Wallflowers come in pale blues, greens, pinks, and creamy yellows, but you can also find them in warmer reds, oranges, hot pinks, and golden yellows. There are even varieties with color-changing blooms, which open bright yellow or orange and fade in shades of pink to a deep purple. When all colors show at the same time, it creates a striking display. Clusters of the four-petal flowers transition to narrow, pendant-shape seeds pods. The foliage is often bright green, narrow, and pointed.
Wallflower Care Must-Knows
Wallflowers grow best when planted in average, dry to medium, and well-drained soils. These plants like well-drained soils so much that it's how they got their common name: Wallflowers could often be found growing out of the mortar between rocks and bricks on the side of the wall. They suit rock gardens, border fronts, raised beds, and containers.
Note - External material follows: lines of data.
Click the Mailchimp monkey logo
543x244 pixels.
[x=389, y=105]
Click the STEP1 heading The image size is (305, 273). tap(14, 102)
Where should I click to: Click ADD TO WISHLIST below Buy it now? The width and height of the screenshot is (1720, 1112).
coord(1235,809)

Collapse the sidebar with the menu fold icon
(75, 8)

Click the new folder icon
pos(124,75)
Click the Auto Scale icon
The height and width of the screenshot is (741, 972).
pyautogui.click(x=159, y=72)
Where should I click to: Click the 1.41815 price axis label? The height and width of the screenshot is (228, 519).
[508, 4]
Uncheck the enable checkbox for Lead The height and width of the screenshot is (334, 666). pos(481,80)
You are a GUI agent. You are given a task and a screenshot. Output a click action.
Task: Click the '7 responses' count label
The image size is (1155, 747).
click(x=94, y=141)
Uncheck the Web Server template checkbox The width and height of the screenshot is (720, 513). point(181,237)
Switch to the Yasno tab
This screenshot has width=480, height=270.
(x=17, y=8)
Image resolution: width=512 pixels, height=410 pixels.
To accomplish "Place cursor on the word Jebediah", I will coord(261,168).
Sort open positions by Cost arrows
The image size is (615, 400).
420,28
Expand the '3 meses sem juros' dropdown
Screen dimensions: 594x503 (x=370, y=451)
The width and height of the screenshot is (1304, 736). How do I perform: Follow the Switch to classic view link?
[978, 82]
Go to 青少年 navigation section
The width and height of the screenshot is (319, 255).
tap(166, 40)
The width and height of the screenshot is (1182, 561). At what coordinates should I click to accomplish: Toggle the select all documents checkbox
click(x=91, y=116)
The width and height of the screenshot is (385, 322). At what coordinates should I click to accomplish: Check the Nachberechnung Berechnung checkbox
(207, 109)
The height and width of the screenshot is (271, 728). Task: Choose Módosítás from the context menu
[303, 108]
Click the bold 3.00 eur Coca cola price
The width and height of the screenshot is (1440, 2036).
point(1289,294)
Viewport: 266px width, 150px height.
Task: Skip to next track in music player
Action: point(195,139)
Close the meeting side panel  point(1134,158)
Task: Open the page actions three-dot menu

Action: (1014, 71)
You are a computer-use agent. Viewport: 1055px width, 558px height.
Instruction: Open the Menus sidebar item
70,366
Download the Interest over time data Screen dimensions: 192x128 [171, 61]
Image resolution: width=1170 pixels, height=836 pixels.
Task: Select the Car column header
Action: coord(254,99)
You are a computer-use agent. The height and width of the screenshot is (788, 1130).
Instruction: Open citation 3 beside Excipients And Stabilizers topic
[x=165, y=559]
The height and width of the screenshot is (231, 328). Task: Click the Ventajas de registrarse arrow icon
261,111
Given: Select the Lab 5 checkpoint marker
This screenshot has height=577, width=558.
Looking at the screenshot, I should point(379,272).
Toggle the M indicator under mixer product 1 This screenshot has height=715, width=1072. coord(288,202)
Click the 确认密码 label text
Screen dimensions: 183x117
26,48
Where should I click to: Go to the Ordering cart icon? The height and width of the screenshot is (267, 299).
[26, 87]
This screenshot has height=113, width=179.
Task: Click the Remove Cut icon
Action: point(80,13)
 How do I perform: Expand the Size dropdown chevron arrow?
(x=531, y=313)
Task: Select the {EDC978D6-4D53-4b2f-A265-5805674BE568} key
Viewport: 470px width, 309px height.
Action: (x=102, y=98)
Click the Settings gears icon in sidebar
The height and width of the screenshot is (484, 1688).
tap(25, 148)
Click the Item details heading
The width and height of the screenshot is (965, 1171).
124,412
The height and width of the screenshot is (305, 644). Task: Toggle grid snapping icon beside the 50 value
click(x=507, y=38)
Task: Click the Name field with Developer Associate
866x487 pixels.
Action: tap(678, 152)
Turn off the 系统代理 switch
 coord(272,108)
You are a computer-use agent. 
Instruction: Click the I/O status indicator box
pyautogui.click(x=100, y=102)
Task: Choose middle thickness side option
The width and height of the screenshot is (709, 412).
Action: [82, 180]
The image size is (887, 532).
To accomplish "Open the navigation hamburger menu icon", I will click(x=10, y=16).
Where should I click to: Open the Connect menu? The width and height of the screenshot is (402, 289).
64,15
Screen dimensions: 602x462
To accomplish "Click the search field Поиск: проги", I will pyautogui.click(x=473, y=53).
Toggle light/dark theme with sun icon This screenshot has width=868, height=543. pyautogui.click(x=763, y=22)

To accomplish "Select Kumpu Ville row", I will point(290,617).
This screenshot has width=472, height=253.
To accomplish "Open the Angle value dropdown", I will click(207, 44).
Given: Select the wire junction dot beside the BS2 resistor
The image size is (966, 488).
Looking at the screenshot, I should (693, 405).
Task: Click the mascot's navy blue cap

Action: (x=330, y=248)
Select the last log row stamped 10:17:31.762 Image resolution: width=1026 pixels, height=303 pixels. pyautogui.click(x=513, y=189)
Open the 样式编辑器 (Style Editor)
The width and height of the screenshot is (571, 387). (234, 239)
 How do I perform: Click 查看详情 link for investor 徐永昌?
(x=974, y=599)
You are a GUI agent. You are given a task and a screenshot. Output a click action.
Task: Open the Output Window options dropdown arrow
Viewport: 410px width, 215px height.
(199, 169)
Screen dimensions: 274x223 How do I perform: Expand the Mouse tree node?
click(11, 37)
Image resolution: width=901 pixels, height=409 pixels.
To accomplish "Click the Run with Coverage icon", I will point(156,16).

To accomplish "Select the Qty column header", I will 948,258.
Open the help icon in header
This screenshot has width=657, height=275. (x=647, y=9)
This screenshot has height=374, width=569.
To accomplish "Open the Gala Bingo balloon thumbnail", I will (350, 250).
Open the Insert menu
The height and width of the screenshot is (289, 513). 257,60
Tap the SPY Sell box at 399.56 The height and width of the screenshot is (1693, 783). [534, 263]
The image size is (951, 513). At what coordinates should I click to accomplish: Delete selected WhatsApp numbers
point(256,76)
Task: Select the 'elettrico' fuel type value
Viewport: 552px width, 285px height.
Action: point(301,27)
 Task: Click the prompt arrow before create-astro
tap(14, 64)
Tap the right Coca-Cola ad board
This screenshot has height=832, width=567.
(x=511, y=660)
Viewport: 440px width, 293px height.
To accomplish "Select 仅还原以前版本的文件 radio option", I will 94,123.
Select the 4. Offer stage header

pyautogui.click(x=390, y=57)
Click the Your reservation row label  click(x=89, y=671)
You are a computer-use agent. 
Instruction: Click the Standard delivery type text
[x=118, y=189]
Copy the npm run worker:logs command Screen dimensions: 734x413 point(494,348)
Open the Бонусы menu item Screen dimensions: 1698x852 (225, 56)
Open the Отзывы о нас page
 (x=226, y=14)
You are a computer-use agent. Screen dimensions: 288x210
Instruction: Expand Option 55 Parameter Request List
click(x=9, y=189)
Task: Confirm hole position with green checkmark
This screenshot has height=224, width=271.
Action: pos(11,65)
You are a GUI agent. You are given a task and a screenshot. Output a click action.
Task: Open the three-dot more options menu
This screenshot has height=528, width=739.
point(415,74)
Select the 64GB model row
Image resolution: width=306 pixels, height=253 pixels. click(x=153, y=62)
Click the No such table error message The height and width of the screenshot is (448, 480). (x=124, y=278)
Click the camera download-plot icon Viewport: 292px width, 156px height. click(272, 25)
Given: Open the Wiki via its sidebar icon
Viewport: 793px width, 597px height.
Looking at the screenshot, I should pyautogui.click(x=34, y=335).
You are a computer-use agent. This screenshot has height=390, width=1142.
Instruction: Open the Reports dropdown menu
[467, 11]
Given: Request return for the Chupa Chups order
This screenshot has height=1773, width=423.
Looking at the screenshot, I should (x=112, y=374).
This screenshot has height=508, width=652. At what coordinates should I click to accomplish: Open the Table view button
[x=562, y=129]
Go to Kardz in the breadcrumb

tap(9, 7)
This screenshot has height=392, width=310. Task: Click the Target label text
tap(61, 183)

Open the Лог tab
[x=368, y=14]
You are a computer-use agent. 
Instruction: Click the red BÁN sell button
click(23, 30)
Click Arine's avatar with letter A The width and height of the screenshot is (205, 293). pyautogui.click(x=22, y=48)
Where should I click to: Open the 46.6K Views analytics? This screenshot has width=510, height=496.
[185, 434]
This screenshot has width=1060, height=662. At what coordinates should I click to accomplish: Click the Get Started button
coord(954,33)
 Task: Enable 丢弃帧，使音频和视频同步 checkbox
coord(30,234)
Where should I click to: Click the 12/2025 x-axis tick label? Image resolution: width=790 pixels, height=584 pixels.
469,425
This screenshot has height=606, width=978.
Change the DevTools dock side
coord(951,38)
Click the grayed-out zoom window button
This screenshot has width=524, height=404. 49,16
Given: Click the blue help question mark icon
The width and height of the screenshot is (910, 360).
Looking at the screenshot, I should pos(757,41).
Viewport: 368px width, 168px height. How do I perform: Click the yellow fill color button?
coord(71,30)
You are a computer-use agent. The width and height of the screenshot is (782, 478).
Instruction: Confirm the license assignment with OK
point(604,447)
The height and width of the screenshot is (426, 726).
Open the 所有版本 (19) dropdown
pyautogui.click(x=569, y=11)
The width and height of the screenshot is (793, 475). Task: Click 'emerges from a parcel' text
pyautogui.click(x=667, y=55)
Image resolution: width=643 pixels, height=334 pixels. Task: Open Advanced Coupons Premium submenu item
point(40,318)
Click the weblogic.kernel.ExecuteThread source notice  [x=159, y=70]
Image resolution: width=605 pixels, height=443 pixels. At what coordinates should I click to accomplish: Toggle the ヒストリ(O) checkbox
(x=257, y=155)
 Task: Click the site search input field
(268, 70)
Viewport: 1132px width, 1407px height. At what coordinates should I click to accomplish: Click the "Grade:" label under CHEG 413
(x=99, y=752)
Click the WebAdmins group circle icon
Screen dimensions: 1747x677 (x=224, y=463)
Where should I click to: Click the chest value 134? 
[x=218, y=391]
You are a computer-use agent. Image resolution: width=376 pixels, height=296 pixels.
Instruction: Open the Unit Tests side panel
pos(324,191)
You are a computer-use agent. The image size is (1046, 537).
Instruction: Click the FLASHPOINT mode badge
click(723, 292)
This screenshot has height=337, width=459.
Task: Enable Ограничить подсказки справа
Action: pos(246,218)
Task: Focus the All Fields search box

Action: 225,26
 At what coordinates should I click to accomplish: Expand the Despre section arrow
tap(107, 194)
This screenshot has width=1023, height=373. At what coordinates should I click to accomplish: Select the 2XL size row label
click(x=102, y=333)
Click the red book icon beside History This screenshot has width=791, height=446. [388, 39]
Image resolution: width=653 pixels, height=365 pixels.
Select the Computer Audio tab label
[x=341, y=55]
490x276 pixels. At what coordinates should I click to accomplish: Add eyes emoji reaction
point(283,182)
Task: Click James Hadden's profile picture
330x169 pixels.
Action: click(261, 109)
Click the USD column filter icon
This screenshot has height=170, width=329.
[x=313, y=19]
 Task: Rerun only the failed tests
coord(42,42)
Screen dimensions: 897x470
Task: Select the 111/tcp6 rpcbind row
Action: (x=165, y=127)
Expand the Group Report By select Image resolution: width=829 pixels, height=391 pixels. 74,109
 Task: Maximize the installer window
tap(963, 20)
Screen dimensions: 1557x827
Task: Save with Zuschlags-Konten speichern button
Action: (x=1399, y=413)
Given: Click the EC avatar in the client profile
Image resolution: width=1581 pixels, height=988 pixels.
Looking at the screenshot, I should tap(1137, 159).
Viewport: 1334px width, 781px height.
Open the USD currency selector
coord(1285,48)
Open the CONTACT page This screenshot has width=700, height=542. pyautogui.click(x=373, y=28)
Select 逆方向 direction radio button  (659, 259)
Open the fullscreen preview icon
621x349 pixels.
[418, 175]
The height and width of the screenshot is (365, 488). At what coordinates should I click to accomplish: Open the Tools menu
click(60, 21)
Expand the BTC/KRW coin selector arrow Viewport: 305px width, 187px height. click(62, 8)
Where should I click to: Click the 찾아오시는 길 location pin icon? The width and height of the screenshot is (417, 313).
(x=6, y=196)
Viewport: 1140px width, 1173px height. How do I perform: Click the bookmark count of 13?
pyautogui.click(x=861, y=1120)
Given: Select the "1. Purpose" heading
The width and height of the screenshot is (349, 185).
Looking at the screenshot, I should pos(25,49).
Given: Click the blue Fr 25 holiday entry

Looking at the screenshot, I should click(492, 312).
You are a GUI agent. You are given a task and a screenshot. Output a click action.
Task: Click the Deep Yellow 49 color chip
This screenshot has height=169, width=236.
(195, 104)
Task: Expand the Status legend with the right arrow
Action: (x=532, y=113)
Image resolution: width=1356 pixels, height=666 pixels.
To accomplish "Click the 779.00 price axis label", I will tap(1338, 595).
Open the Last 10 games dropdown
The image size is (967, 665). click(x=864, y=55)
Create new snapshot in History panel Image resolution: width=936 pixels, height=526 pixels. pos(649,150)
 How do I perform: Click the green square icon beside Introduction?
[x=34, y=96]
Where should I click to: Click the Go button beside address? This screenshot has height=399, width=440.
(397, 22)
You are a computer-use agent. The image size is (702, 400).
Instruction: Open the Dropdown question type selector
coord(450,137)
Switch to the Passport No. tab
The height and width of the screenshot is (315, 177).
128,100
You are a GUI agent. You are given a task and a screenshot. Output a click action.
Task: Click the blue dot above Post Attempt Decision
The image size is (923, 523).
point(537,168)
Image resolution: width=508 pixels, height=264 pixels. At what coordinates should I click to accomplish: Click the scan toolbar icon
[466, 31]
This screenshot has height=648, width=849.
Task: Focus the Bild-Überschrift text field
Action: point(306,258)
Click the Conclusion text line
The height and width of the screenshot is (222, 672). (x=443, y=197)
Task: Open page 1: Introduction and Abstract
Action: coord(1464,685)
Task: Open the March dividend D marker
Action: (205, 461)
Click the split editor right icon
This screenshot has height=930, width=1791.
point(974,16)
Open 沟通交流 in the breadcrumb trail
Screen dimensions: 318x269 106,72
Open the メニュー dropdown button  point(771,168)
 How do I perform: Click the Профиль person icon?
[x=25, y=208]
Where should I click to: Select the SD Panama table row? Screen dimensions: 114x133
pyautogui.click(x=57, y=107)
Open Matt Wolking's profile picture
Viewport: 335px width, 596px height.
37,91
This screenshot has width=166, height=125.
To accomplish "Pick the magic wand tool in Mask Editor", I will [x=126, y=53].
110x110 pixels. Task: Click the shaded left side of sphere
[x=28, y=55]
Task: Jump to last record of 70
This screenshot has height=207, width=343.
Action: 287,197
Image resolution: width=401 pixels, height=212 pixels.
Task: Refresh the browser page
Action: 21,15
Place wallflowers in an area of the garden where they receive full sun in northern climates. In southern climates, they appreciate some afternoon shade. If you plan on growing them as a perennial, shear them back after initial bloom to promote dense bushy growth. If left too long, they become woody and leggy and will produce fewer and fewer flowers. Pruning also prevents plants from reseeding, but because they are short-lived plants, you may wish to allow them to set some seed.